Autoren: Cezara Lozneanu, Fondsmanagerin, und Yohann Terry, Fondsmanager, Asset Management der Zürcher Kantonalbank.
Laut der Europäischen Kommission sorgt die vorzeitige Entsorgung von Konsumgütern jährlich für 261 Millionen Tonnen CO2-Äquivalente (CO2e). Der Ressourcenverbrauch ist mit 30 Millionen Tonnen genauso eindrücklich wie die 35 Millionen Tonnen Abfall, die durch deren Entsorgung entstehen. Und auch die finanziellen Auswirkungen lassen aufhorchen: Weil Waren ersetzt statt repariert werden, wird der wirtschaftliche Verlust auf EUR 12 Milliarden geschätzt. Entsprechend hohes Potenzial bietet die Kreislaufwirtschaft.
Spricht man von Circular Economy, beschränkt sich die Diskussion oftmals auf Recycling. Der Ansatz gilt traditionell als Grundlage, um eine funktionierende Kreislaufwirtschaft zu verwirklichen. Inzwischen scheint sich der Fokus vermehrt zu verlagern. Ebenso wichtig werden Konzepte wie die Sharing Economy, sprich das gemeinsame Nutzen von Gütern, oder die Verlängerung des Lebenszyklus der Fabrikate. Zu denken ist an die Reparatur und die Aufbereitung von Produkten durch die Hersteller und Verkäufer oder das Bereitstellen von Ersatzteilen für Reparaturbetriebe. Durch dieses Vorgehen wird die Alterung der Produkte verlangsamt, was der Wegwerfgesellschaft entgegengewirkt.

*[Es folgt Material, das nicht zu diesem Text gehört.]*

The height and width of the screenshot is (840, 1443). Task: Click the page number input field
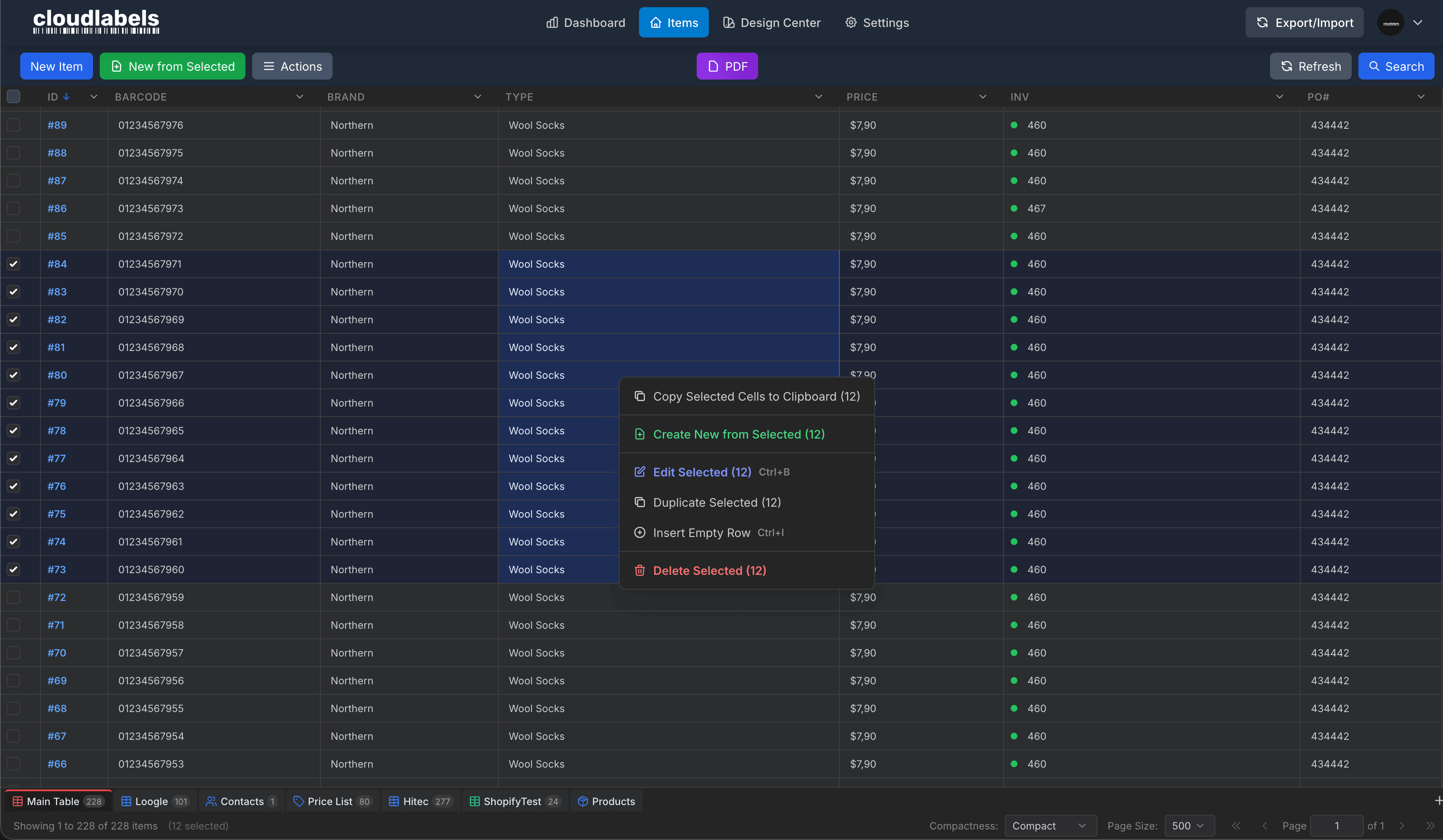1337,825
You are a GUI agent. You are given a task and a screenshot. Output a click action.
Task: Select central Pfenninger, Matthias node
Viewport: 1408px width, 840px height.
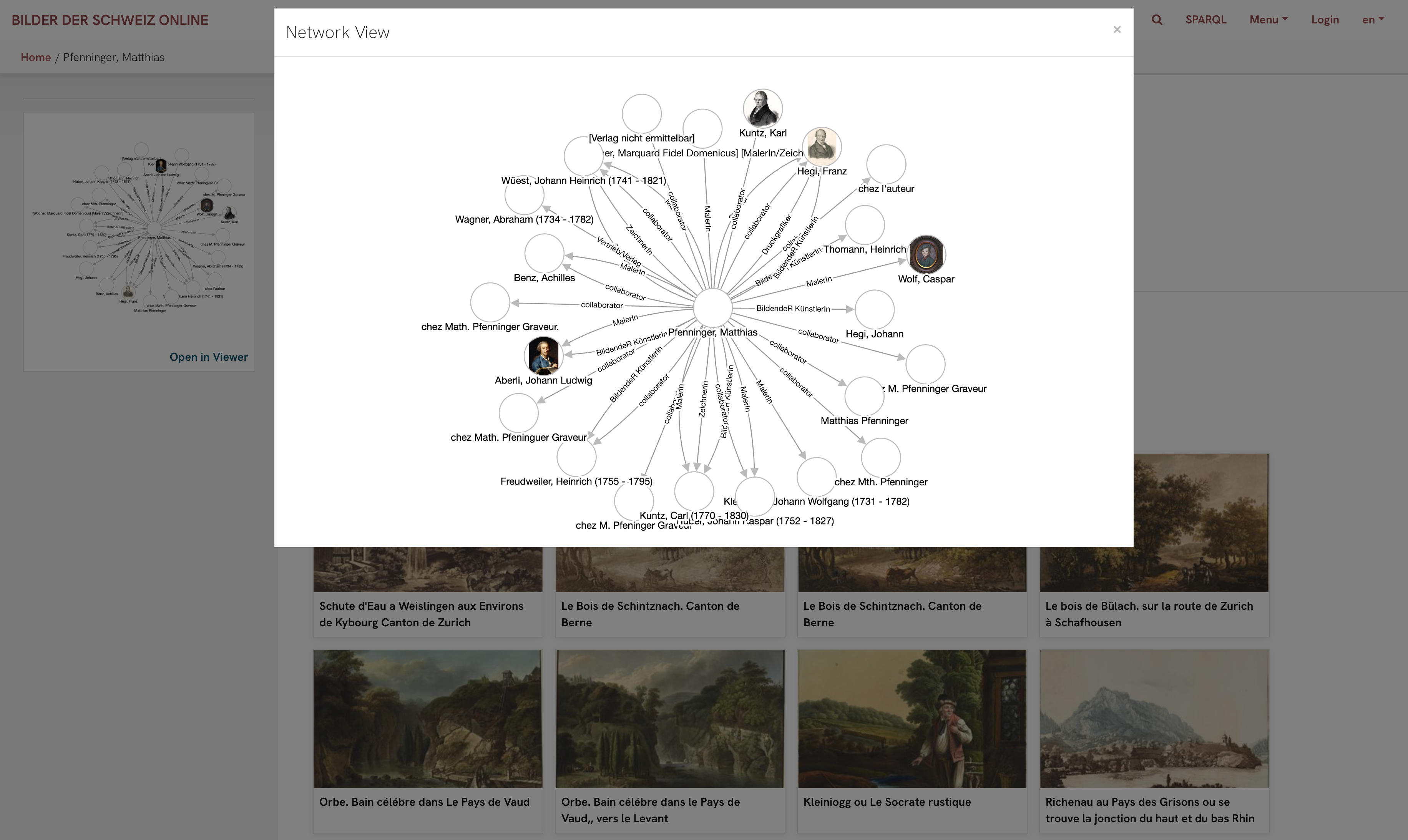pyautogui.click(x=712, y=309)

Genau in diese Richtung zielen auch die jüngsten Vorschriften zum «Recht auf Reparatur» (Right to repair), die diesen April vom EU-Parlament verabschiedet wurden. Die neuen Richtlinien verpflichten die Hersteller von Unterhaltungselektronik und Alltagsgegenständen wie Waschmaschinen, Staubsauger oder Geschirrspüler, die in der EU verkauft werden, ihre Produkte für die Konsumentinnen und Konsumenten länger nutzbar zu machen. Dies umfasst nicht nur die Reparatur der eigenen Geräte, sondern auch die Verpflichtung, Ersatzteile und Reparaturinformationen für Verbraucher und Dritte bereitzustellen. Der Rechtsakt zielt darauf ab, den Wettbewerb zwischen Reparaturbetrieben zu fördern und den Verbrauchern die Wahl der Dienstleistungen zu erleichtern. Reparaturen sollten rechtzeitig und zu fairen Preisen erfolgen, damit «die Verbraucher nicht absichtlich davon abgehalten werden, die Reparaturverpflichtung der Hersteller in Anspruch zu nehmen.» Wichtig ist auch, dass Reparaturen, die im Rahmen einer Garantieleistung durchgeführt werden, die Garantie um ein Jahr verlängern.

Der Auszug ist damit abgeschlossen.